The temporary electric barrier -- a $9 million replacement is under construction -- guards a man-made channel that at the turn of the last century was dug to link the lakes and the Mississippi and to reverse the flow of the Chicago River, sending Chicago's sewage inland instead of out into the lake where it fouled the city's water supply.

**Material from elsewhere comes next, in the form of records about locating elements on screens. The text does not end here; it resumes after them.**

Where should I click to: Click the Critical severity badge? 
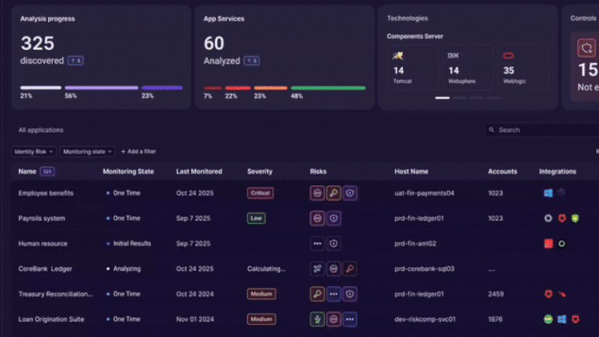tap(261, 193)
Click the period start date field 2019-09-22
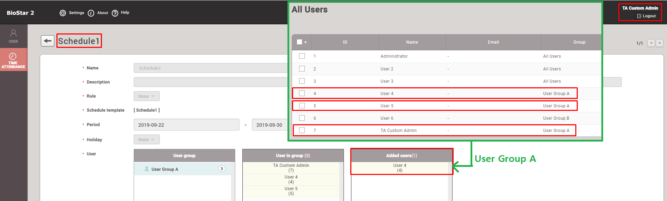Image resolution: width=667 pixels, height=201 pixels. (186, 125)
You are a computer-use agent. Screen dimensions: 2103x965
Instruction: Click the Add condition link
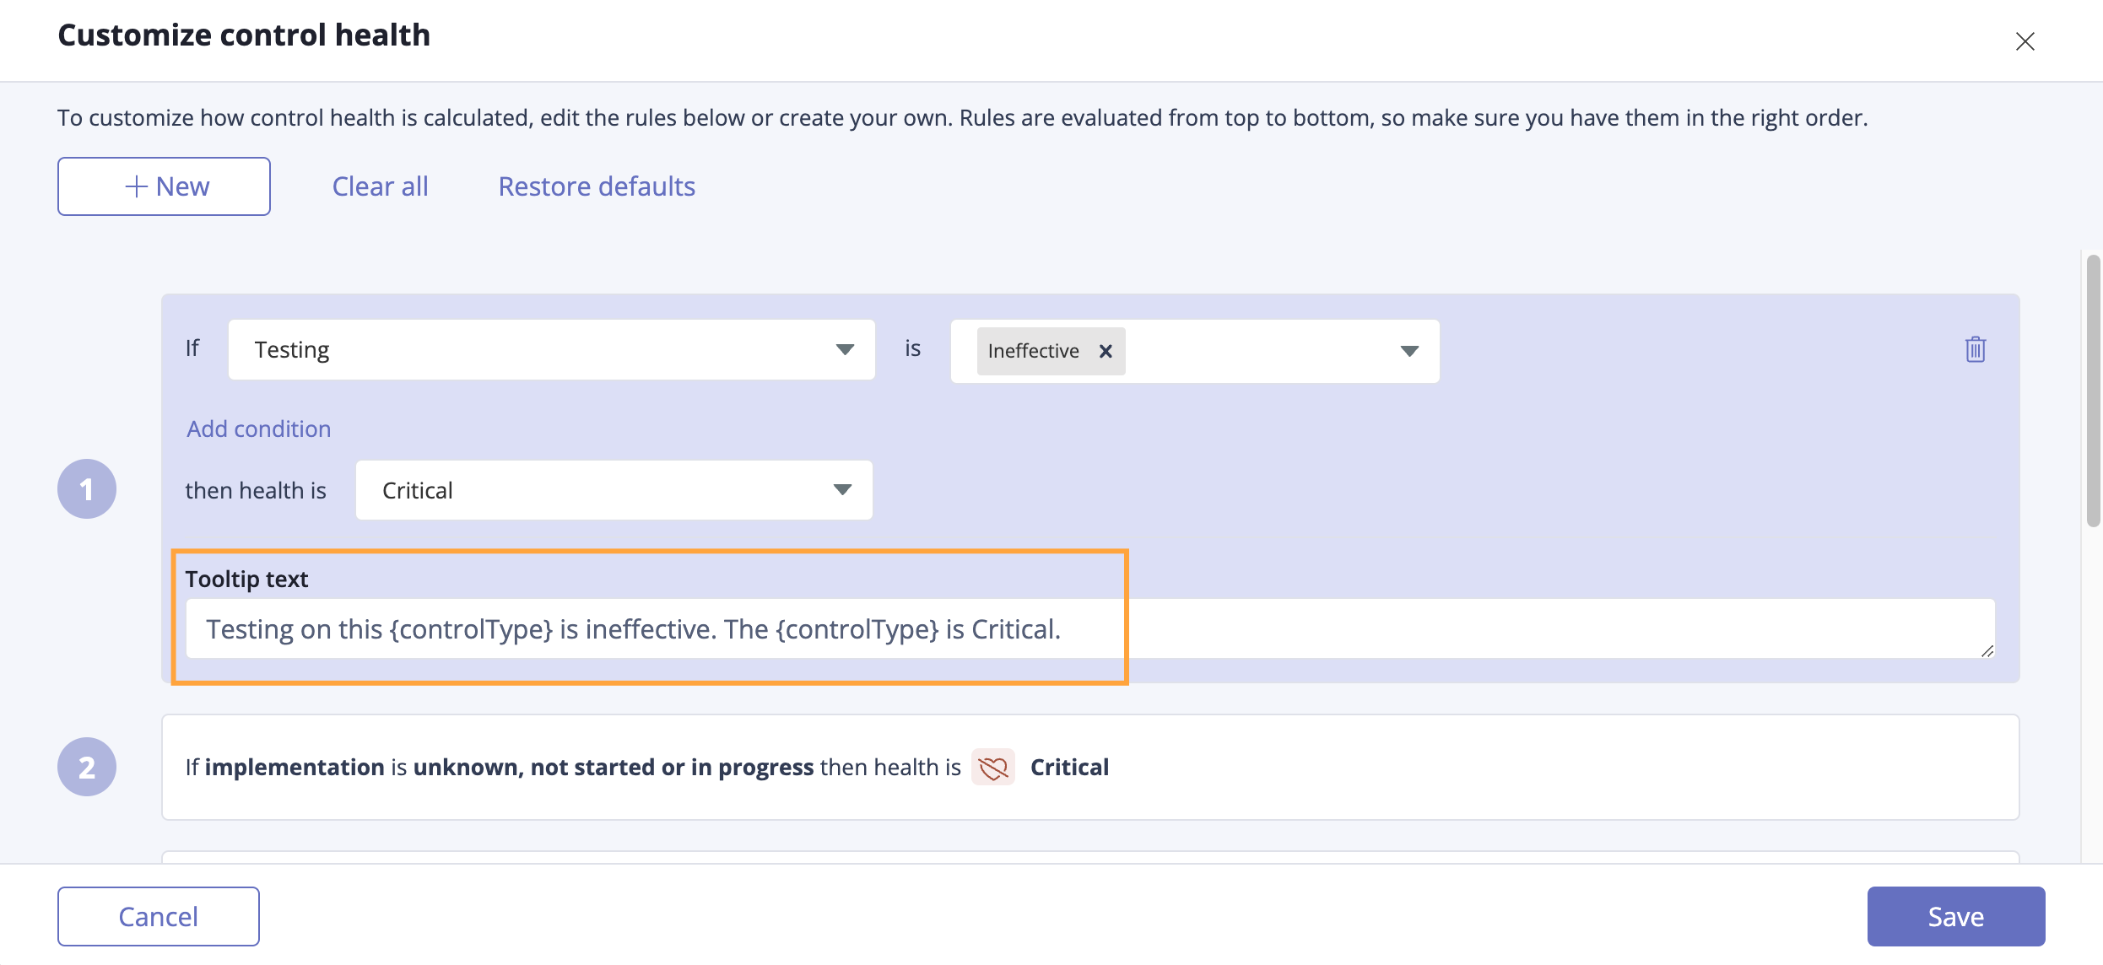(258, 429)
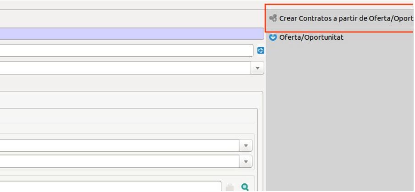Click the blue arrow icon beside Oferta/Oportunitat

(x=273, y=37)
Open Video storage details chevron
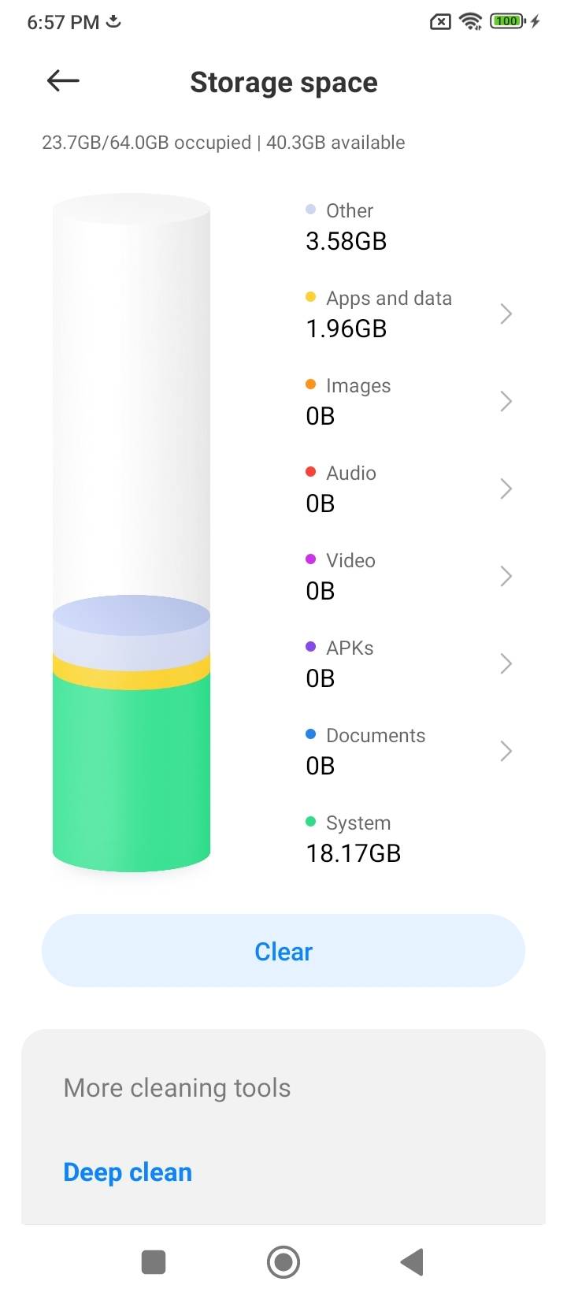567x1300 pixels. (x=506, y=576)
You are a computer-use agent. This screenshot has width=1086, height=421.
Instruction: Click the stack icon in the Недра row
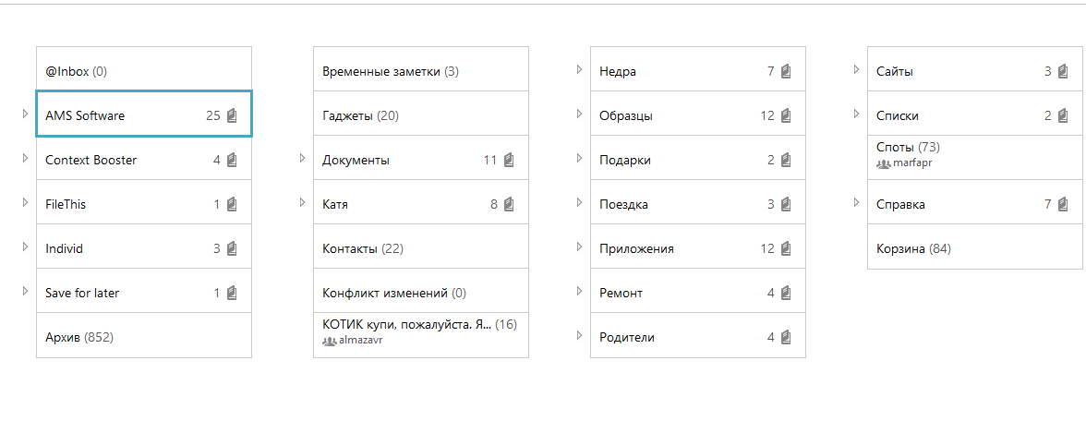click(x=786, y=72)
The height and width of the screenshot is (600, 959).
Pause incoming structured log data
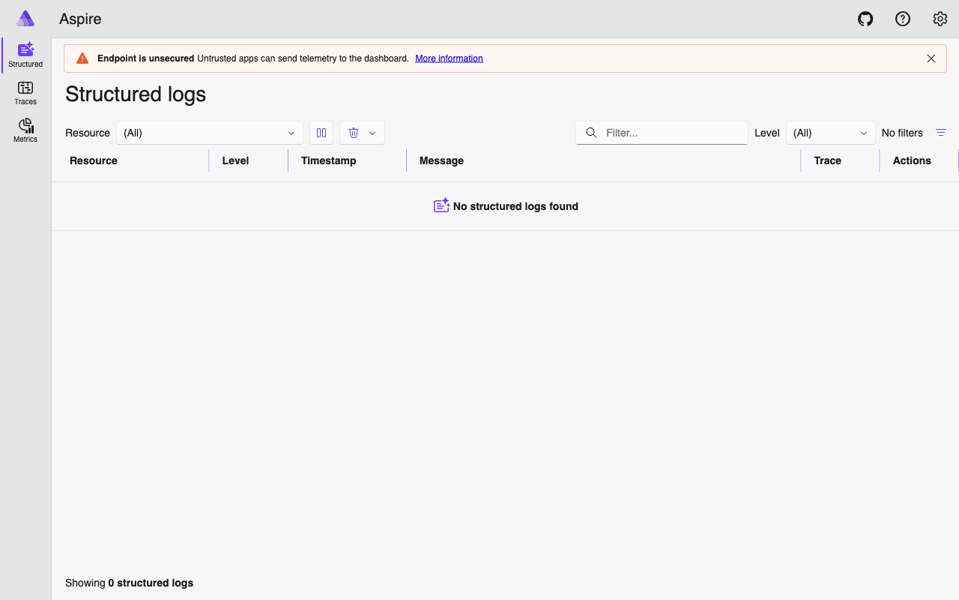tap(321, 133)
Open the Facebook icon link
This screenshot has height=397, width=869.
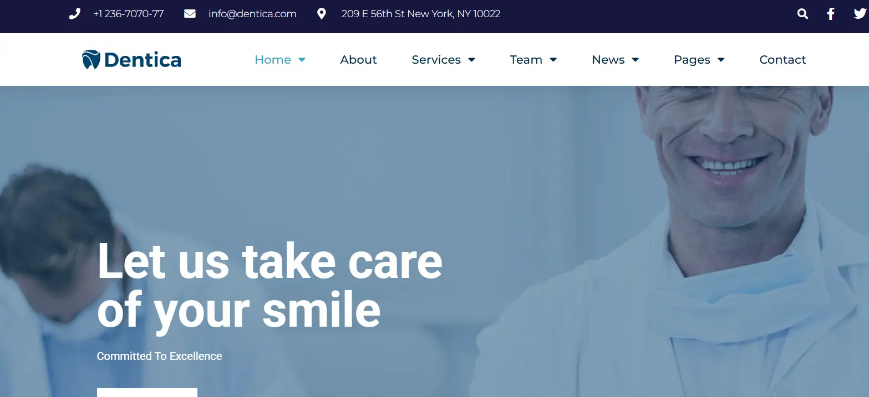pyautogui.click(x=830, y=14)
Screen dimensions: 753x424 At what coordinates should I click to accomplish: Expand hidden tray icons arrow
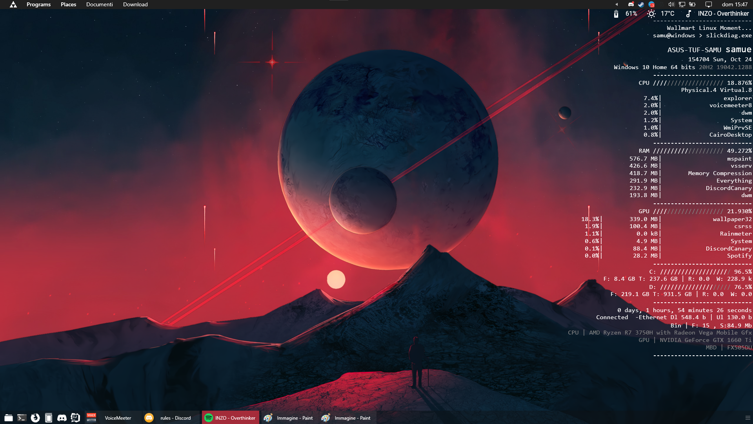tap(617, 5)
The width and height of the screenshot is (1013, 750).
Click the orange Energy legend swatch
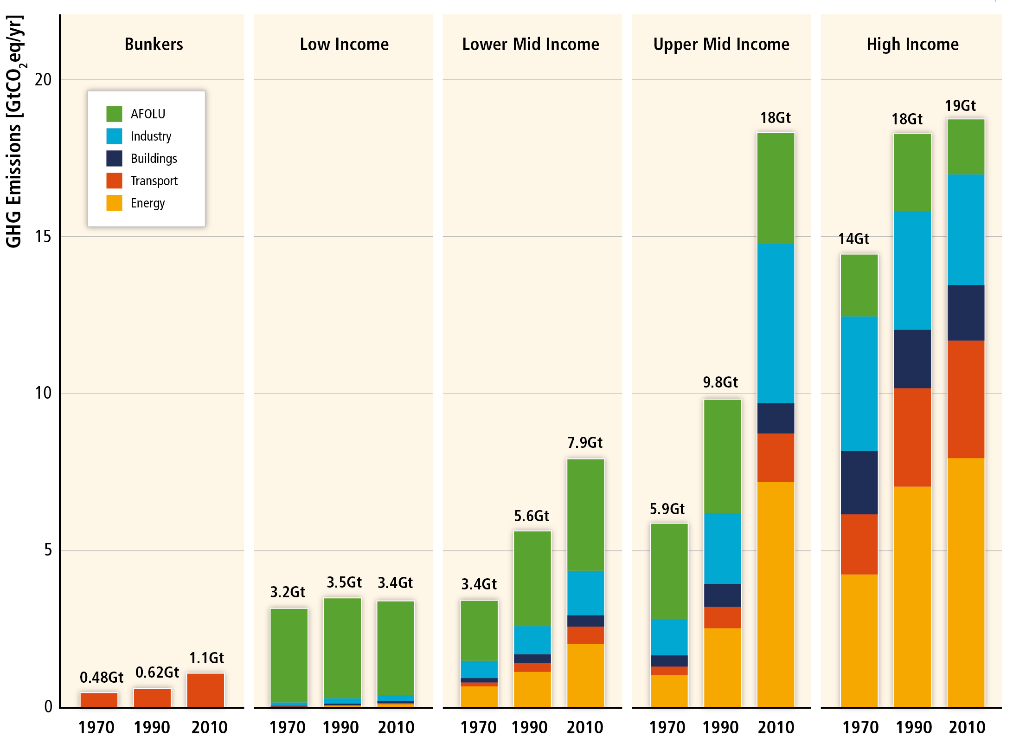point(114,203)
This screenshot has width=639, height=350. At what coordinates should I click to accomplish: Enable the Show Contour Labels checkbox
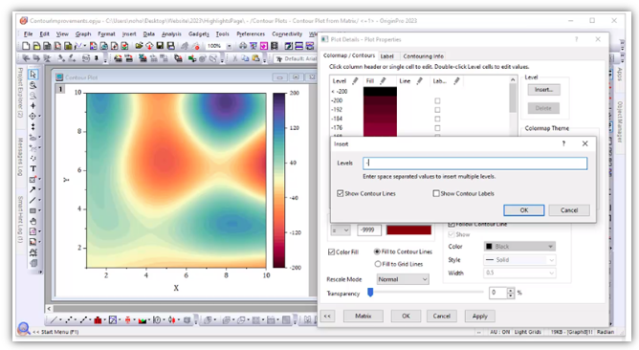[436, 193]
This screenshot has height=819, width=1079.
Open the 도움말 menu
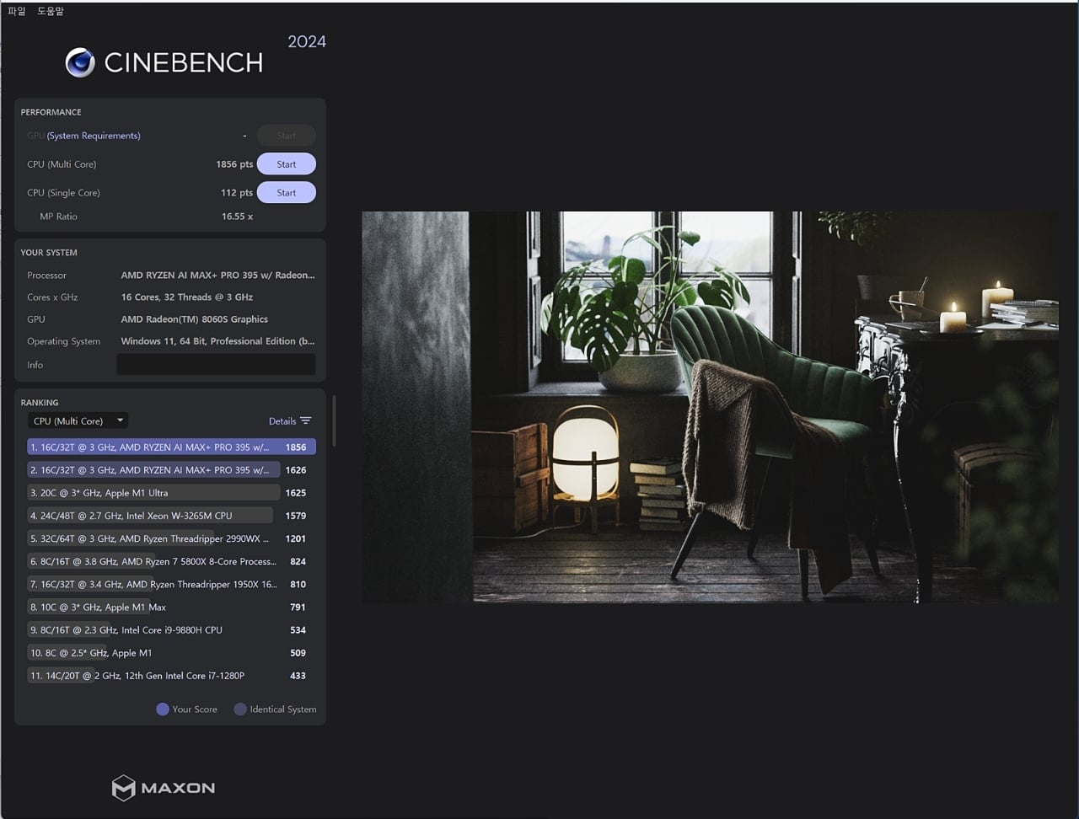[51, 11]
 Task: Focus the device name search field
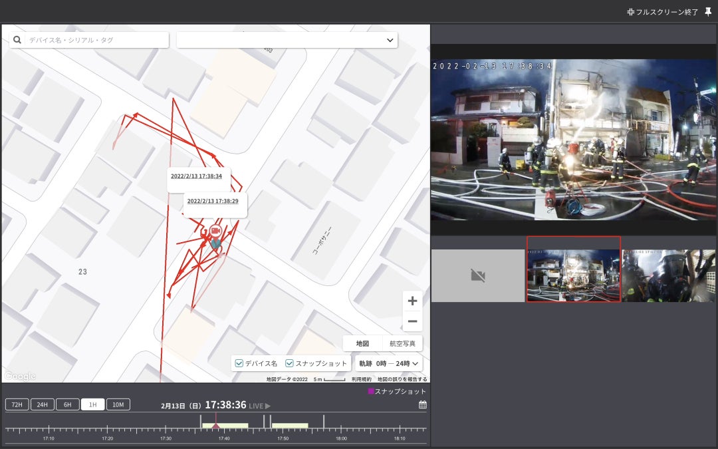tap(96, 40)
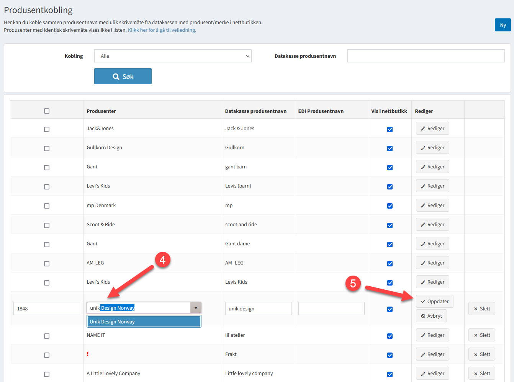Viewport: 514px width, 382px height.
Task: Expand the producer combo box arrow
Action: 196,308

"The electric barrier is crude but it's the best thing we have now," said ecologist David Lodge of Notre Dame University. "The irony is the barrier was first proposed to keep round gobies (another fish invader in the Great Lakes) from colonizing the Mississippi River watershed, but by the time the barrier was built they had already passed it. Now the motivation is to keep the carp from coming from the other direction."

Because many harmful invaders, though not the carp, arrived in ballast water dumped in Great Lakes ports by ocean vessels, one audacious proposal is to bar ocean vessels from the lakes.

But such a drastic approach has drawn howls of protest from shipping interests, who instead are pursuing a foolproof method of killing the creatures that hitchhike in ballast water.

International cargo, which is mostly imported steel and exported grain, carried by ocean-going vessels represents one-quarter of the 200 million tonnes shipped on the Great Lakes yearly, but as much as two-thirds of its value.

A new species arrives in the lakes about every nine months. A few are introduced by fisherman dumping bait or aquarium owners setting animals loose. Illinois enacted a ban on transporting live carp out of fear of a Buddhist tradition that calls for setting one fish free for each one eaten.

Lake watchers had a scare in 2004 when a Chicago fisherman caught a Northern snakehead, but no other examples have turned up of the voracious fish that can wriggle across land.